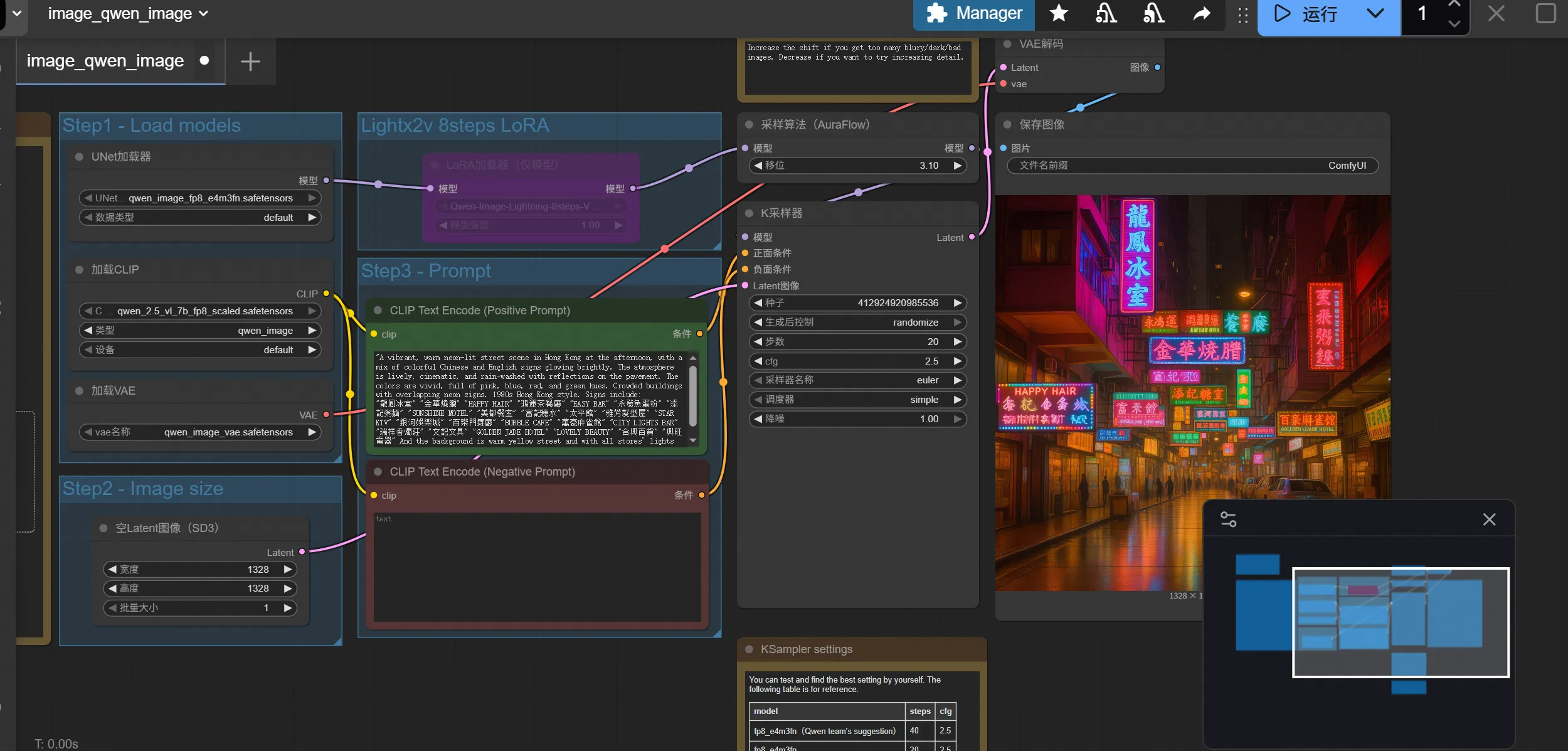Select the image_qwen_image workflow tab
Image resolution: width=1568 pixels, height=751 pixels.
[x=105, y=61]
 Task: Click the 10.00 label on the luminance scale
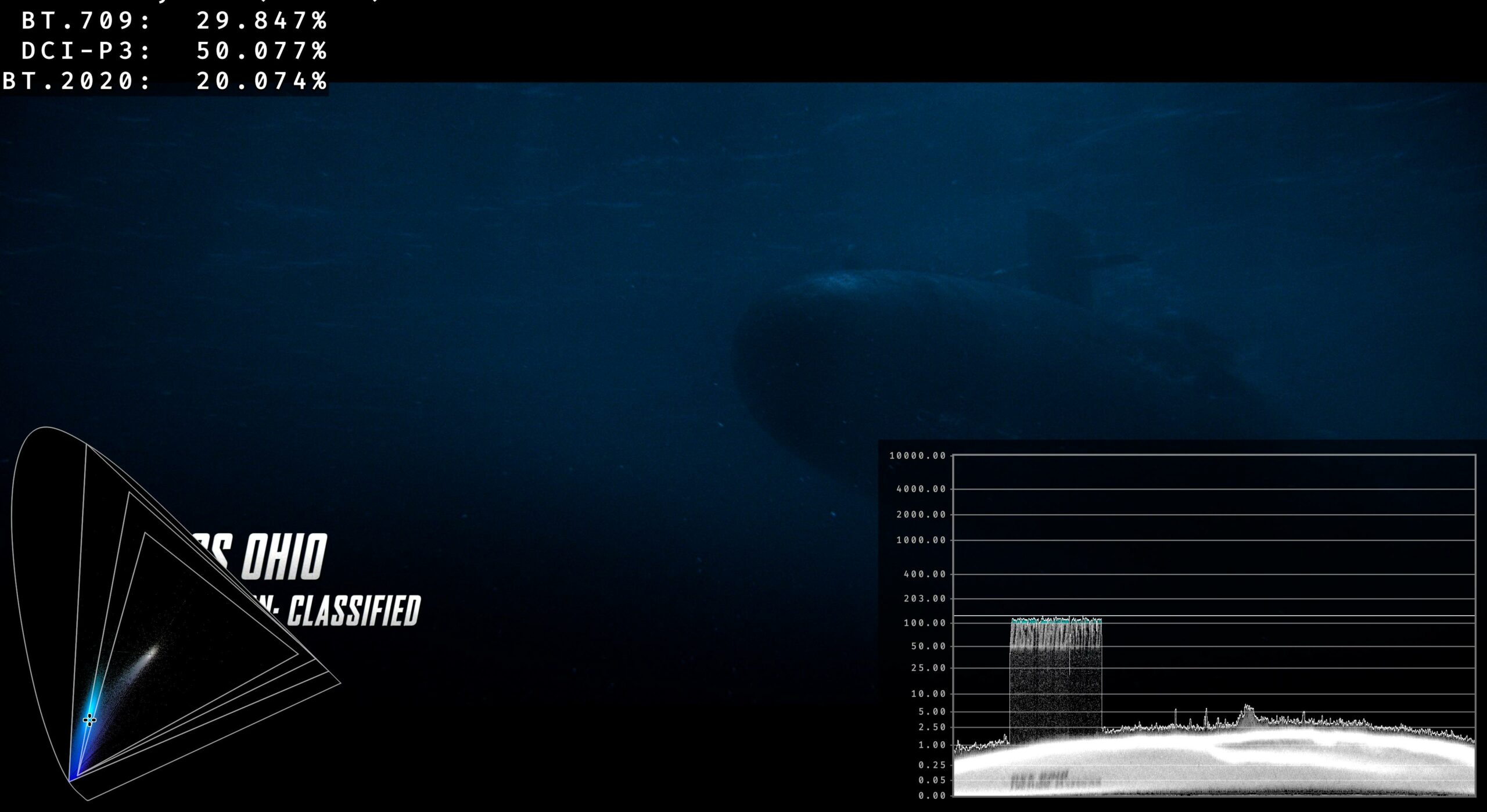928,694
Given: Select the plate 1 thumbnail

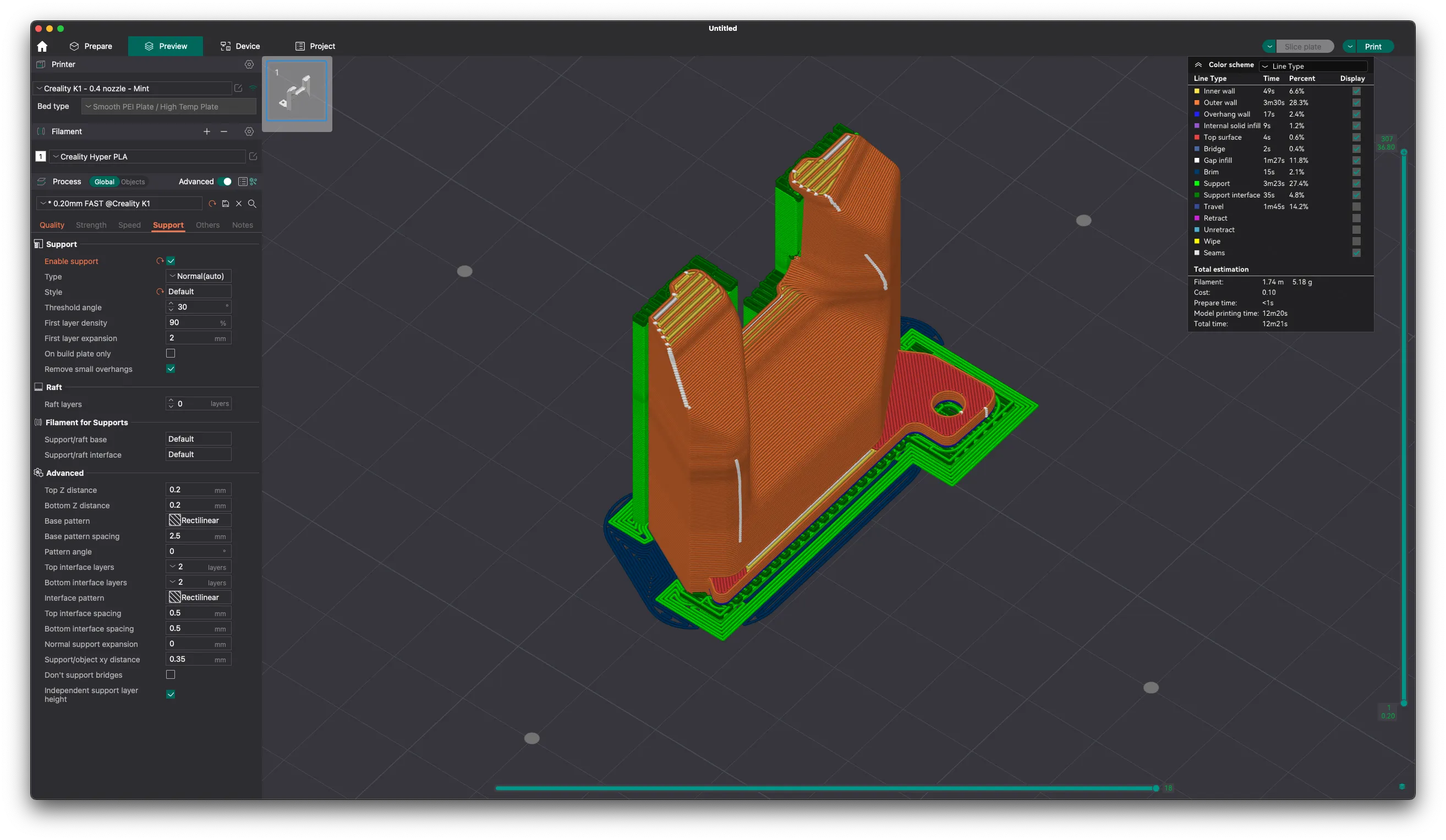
·····
Only the lines from the one containing "Task: Click the" through the final line of the records should be transcribed, exactly and with no pictures.

 Task: Click the 10.00 label on the luminance scale
928,694
Given: Select the plate 1 thumbnail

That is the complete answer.